**Data to process:**
* * * * * * *

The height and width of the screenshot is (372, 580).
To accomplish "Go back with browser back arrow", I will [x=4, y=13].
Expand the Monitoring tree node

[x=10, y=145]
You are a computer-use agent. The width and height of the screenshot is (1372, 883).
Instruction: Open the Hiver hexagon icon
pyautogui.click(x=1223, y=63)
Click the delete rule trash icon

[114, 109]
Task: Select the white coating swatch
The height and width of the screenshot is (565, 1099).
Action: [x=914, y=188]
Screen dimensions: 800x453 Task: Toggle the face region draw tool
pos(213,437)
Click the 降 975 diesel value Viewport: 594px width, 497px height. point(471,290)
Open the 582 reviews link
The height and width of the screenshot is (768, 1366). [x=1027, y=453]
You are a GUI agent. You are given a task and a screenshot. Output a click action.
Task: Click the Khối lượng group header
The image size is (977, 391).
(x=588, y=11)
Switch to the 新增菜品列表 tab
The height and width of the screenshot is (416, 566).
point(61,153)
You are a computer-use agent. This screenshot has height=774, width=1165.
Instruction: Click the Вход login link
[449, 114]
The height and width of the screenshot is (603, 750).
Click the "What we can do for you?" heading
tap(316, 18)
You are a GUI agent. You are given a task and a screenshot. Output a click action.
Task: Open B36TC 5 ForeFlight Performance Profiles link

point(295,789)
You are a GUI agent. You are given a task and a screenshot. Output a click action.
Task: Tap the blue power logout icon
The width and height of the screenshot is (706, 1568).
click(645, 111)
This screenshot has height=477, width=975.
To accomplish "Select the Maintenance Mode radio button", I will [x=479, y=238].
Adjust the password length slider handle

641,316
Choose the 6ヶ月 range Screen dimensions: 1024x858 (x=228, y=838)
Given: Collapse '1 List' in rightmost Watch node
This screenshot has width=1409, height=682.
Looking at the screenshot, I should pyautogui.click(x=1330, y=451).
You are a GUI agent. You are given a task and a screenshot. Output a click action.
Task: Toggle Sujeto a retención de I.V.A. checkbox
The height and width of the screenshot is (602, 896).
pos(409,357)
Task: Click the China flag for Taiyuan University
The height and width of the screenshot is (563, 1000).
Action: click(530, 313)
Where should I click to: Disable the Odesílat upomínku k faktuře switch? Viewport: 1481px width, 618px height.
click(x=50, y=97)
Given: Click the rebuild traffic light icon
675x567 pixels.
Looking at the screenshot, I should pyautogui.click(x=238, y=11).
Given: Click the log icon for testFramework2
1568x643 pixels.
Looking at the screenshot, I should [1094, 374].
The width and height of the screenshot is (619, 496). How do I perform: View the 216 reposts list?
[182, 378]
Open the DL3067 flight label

* * * * * * *

**What to work on:**
Restate each record above exactly, leaving nothing out.

**Answer space:**
The height and width of the screenshot is (372, 580).
To accomplish "Go back with browser back arrow", I will [x=4, y=13].
Expand the Monitoring tree node

[x=10, y=145]
You are a computer-use agent. The width and height of the screenshot is (1372, 883).
Instruction: Open the Hiver hexagon icon
pyautogui.click(x=1223, y=63)
Click the delete rule trash icon

[114, 109]
Task: Select the white coating swatch
The height and width of the screenshot is (565, 1099).
Action: [x=914, y=188]
Screen dimensions: 800x453 Task: Toggle the face region draw tool
pos(213,437)
Click the 降 975 diesel value Viewport: 594px width, 497px height. point(471,290)
Open the 582 reviews link
The height and width of the screenshot is (768, 1366). [x=1027, y=453]
You are a GUI agent. You are given a task and a screenshot. Output a click action.
Task: Click the Khối lượng group header
The image size is (977, 391).
(x=588, y=11)
Switch to the 新增菜品列表 tab
The height and width of the screenshot is (416, 566).
point(61,153)
You are a computer-use agent. This screenshot has height=774, width=1165.
Instruction: Click the Вход login link
[449, 114]
The height and width of the screenshot is (603, 750).
Click the "What we can do for you?" heading
tap(316, 18)
You are a GUI agent. You are given a task and a screenshot. Output a click action.
Task: Open B36TC 5 ForeFlight Performance Profiles link

point(295,789)
You are a GUI agent. You are given a task and a screenshot. Output a click action.
Task: Tap the blue power logout icon
The width and height of the screenshot is (706, 1568).
click(645, 111)
This screenshot has height=477, width=975.
To accomplish "Select the Maintenance Mode radio button", I will [x=479, y=238].
Adjust the password length slider handle

641,316
Choose the 6ヶ月 range Screen dimensions: 1024x858 (x=228, y=838)
Given: Collapse '1 List' in rightmost Watch node
This screenshot has width=1409, height=682.
Looking at the screenshot, I should pyautogui.click(x=1330, y=451).
You are a GUI agent. You are given a task and a screenshot. Output a click action.
Task: Toggle Sujeto a retención de I.V.A. checkbox
The height and width of the screenshot is (602, 896).
pos(409,357)
Task: Click the China flag for Taiyuan University
The height and width of the screenshot is (563, 1000).
Action: click(530, 313)
Where should I click to: Disable the Odesílat upomínku k faktuře switch? Viewport: 1481px width, 618px height.
click(x=50, y=97)
Given: Click the rebuild traffic light icon
675x567 pixels.
Looking at the screenshot, I should pyautogui.click(x=238, y=11).
Given: Click the log icon for testFramework2
1568x643 pixels.
Looking at the screenshot, I should [1094, 374].
The width and height of the screenshot is (619, 496). How do I perform: View the 216 reposts list?
[182, 378]
Open the DL3067 flight label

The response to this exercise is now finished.